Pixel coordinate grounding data
──────

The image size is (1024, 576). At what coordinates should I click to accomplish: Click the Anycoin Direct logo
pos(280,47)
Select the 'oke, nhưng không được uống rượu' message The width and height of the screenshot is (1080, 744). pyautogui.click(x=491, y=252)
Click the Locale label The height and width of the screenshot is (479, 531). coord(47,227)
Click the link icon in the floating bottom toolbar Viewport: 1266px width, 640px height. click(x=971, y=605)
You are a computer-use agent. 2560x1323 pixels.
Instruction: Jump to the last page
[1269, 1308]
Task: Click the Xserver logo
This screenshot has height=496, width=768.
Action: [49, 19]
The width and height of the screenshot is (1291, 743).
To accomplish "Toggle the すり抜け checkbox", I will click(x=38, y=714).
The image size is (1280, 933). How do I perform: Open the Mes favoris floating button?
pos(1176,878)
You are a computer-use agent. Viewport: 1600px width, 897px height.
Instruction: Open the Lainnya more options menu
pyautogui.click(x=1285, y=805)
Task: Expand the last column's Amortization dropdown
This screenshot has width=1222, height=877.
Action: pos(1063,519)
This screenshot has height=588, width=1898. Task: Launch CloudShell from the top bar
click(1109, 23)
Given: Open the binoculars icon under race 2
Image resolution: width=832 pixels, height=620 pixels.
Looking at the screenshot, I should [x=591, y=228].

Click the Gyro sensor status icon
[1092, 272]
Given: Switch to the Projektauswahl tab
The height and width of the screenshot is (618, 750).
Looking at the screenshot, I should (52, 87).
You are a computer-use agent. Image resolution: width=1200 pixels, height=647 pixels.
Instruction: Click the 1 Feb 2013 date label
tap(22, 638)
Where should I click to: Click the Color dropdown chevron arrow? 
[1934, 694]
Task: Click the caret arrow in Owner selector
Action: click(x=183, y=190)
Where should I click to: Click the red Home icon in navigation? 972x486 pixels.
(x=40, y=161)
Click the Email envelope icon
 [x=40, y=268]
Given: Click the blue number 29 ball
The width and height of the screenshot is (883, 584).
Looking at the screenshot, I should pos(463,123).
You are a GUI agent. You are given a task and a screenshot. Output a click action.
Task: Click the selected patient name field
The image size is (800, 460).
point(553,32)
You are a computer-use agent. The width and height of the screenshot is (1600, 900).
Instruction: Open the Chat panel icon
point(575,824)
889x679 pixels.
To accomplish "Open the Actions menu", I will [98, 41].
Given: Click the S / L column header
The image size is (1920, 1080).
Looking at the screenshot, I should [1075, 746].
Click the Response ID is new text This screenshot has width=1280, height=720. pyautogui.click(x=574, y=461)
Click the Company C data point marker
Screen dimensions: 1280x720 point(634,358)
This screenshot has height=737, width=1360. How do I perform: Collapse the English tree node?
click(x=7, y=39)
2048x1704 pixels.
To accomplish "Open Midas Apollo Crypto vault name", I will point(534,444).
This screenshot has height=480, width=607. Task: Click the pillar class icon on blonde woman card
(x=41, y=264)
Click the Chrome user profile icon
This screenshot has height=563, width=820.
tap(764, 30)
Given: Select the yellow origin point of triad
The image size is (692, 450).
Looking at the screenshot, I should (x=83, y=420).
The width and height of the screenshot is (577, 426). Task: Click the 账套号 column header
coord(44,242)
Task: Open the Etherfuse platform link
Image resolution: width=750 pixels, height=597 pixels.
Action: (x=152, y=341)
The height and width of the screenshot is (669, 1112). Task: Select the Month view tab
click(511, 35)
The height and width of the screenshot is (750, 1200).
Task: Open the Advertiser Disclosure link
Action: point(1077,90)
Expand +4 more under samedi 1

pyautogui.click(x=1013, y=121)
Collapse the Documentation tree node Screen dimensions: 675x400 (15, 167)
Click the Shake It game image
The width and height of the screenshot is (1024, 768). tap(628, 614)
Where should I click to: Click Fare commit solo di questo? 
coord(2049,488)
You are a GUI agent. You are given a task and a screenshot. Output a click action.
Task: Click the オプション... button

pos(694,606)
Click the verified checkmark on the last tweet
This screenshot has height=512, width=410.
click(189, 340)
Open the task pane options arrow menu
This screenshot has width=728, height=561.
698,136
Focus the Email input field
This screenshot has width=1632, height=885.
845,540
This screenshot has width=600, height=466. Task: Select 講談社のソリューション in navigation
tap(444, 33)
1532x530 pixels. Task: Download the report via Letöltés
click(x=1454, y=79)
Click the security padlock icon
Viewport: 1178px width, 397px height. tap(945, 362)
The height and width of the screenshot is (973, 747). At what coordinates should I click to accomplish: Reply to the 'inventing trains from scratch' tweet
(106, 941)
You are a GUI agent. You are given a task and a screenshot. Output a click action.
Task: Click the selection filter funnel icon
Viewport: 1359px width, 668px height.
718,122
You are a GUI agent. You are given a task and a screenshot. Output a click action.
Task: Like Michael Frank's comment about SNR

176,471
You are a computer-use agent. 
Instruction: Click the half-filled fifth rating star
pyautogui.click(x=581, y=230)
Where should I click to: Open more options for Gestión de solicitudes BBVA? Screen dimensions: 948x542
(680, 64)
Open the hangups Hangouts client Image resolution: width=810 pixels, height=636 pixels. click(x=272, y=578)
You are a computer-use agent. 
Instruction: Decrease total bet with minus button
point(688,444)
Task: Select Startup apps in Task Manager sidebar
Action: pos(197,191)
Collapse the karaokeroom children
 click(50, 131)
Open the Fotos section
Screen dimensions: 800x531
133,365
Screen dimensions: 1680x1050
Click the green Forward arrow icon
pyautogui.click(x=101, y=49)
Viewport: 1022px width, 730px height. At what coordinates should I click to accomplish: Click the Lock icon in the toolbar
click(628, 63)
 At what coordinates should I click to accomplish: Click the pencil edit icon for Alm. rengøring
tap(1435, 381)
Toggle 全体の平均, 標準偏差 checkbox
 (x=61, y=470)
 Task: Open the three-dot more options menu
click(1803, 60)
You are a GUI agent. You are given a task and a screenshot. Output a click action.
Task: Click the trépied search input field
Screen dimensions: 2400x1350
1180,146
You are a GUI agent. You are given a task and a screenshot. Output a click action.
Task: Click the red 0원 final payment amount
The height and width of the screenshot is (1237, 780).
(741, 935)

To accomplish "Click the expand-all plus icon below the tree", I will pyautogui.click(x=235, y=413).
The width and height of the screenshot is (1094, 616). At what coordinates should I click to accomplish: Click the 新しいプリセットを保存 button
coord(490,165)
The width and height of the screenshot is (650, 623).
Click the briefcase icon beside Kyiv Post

──────

EXERCISE INSTRUCTIONS. From the first line through the last, give the data above again exactly.

RESULT OF THE EXERCISE.
The image size is (1024, 576). At what coordinates should I click to accomplish: Click the Anycoin Direct logo
pos(280,47)
Select the 'oke, nhưng không được uống rượu' message The width and height of the screenshot is (1080, 744). pyautogui.click(x=491, y=252)
Click the Locale label The height and width of the screenshot is (479, 531). coord(47,227)
Click the link icon in the floating bottom toolbar Viewport: 1266px width, 640px height. click(x=971, y=605)
You are a computer-use agent. 2560x1323 pixels.
Instruction: Jump to the last page
[1269, 1308]
Task: Click the Xserver logo
This screenshot has height=496, width=768.
Action: [49, 19]
The width and height of the screenshot is (1291, 743).
To accomplish "Toggle the すり抜け checkbox", I will click(x=38, y=714).
The image size is (1280, 933). How do I perform: Open the Mes favoris floating button?
pos(1176,878)
You are a computer-use agent. Viewport: 1600px width, 897px height.
Instruction: Open the Lainnya more options menu
pyautogui.click(x=1285, y=805)
Task: Expand the last column's Amortization dropdown
This screenshot has width=1222, height=877.
Action: pos(1063,519)
This screenshot has height=588, width=1898. Task: Launch CloudShell from the top bar
click(1109, 23)
Given: Open the binoculars icon under race 2
Image resolution: width=832 pixels, height=620 pixels.
Looking at the screenshot, I should [x=591, y=228].

Click the Gyro sensor status icon
[1092, 272]
Given: Switch to the Projektauswahl tab
The height and width of the screenshot is (618, 750).
Looking at the screenshot, I should (52, 87).
You are a computer-use agent. Image resolution: width=1200 pixels, height=647 pixels.
Instruction: Click the 1 Feb 2013 date label
tap(22, 638)
Where should I click to: Click the Color dropdown chevron arrow? 
[1934, 694]
Task: Click the caret arrow in Owner selector
Action: click(x=183, y=190)
Where should I click to: Click the red Home icon in navigation? 972x486 pixels.
(x=40, y=161)
Click the Email envelope icon
 [x=40, y=268]
Given: Click the blue number 29 ball
The width and height of the screenshot is (883, 584).
Looking at the screenshot, I should pos(463,123).
You are a GUI agent. You are given a task and a screenshot. Output a click action.
Task: Click the selected patient name field
The image size is (800, 460).
point(553,32)
You are a computer-use agent. The width and height of the screenshot is (1600, 900).
Instruction: Open the Chat panel icon
point(575,824)
889x679 pixels.
To accomplish "Open the Actions menu", I will [98, 41].
Given: Click the S / L column header
The image size is (1920, 1080).
Looking at the screenshot, I should [1075, 746].
Click the Response ID is new text This screenshot has width=1280, height=720. pyautogui.click(x=574, y=461)
Click the Company C data point marker
Screen dimensions: 1280x720 point(634,358)
This screenshot has height=737, width=1360. How do I perform: Collapse the English tree node?
click(x=7, y=39)
2048x1704 pixels.
To accomplish "Open Midas Apollo Crypto vault name", I will point(534,444).
This screenshot has height=480, width=607. Task: Click the pillar class icon on blonde woman card
(x=41, y=264)
Click the Chrome user profile icon
This screenshot has height=563, width=820.
tap(764, 30)
Given: Select the yellow origin point of triad
The image size is (692, 450).
Looking at the screenshot, I should (x=83, y=420).
The width and height of the screenshot is (577, 426). Task: Click the 账套号 column header
coord(44,242)
Task: Open the Etherfuse platform link
Image resolution: width=750 pixels, height=597 pixels.
Action: (x=152, y=341)
The height and width of the screenshot is (669, 1112). Task: Select the Month view tab
click(511, 35)
The height and width of the screenshot is (750, 1200).
Task: Open the Advertiser Disclosure link
Action: point(1077,90)
Expand +4 more under samedi 1

pyautogui.click(x=1013, y=121)
Collapse the Documentation tree node Screen dimensions: 675x400 (15, 167)
Click the Shake It game image
The width and height of the screenshot is (1024, 768). tap(628, 614)
Where should I click to: Click Fare commit solo di questo? 
coord(2049,488)
You are a GUI agent. You are given a task and a screenshot. Output a click action.
Task: Click the オプション... button

pos(694,606)
Click the verified checkmark on the last tweet
This screenshot has height=512, width=410.
click(189, 340)
Open the task pane options arrow menu
This screenshot has width=728, height=561.
698,136
Focus the Email input field
This screenshot has width=1632, height=885.
845,540
This screenshot has width=600, height=466. Task: Select 講談社のソリューション in navigation
tap(444, 33)
1532x530 pixels. Task: Download the report via Letöltés
click(x=1454, y=79)
Click the security padlock icon
Viewport: 1178px width, 397px height. tap(945, 362)
The height and width of the screenshot is (973, 747). At what coordinates should I click to accomplish: Reply to the 'inventing trains from scratch' tweet
(106, 941)
You are a GUI agent. You are given a task and a screenshot. Output a click action.
Task: Click the selection filter funnel icon
Viewport: 1359px width, 668px height.
718,122
You are a GUI agent. You are given a task and a screenshot. Output a click action.
Task: Like Michael Frank's comment about SNR

176,471
You are a computer-use agent. 
Instruction: Click the half-filled fifth rating star
pyautogui.click(x=581, y=230)
Where should I click to: Open more options for Gestión de solicitudes BBVA? Screen dimensions: 948x542
(680, 64)
Open the hangups Hangouts client Image resolution: width=810 pixels, height=636 pixels. click(x=272, y=578)
You are a computer-use agent. 
Instruction: Decrease total bet with minus button
point(688,444)
Task: Select Startup apps in Task Manager sidebar
Action: pos(197,191)
Collapse the karaokeroom children
 click(50, 131)
Open the Fotos section
Screen dimensions: 800x531
133,365
Screen dimensions: 1680x1050
Click the green Forward arrow icon
pyautogui.click(x=101, y=49)
Viewport: 1022px width, 730px height. At what coordinates should I click to accomplish: Click the Lock icon in the toolbar
click(628, 63)
 At what coordinates should I click to accomplish: Click the pencil edit icon for Alm. rengøring
tap(1435, 381)
Toggle 全体の平均, 標準偏差 checkbox
 (x=61, y=470)
 Task: Open the three-dot more options menu
click(1803, 60)
You are a GUI agent. You are given a task and a screenshot. Output a click action.
Task: Click the trépied search input field
Screen dimensions: 2400x1350
1180,146
You are a GUI agent. You are given a task and a screenshot. Output a click action.
Task: Click the red 0원 final payment amount
The height and width of the screenshot is (1237, 780).
(741, 935)

To accomplish "Click the expand-all plus icon below the tree", I will pyautogui.click(x=235, y=413).
The width and height of the screenshot is (1094, 616). At what coordinates should I click to accomplish: Click the 新しいプリセットを保存 button
coord(490,165)
The width and height of the screenshot is (650, 623).
Click the briefcase icon beside Kyiv Post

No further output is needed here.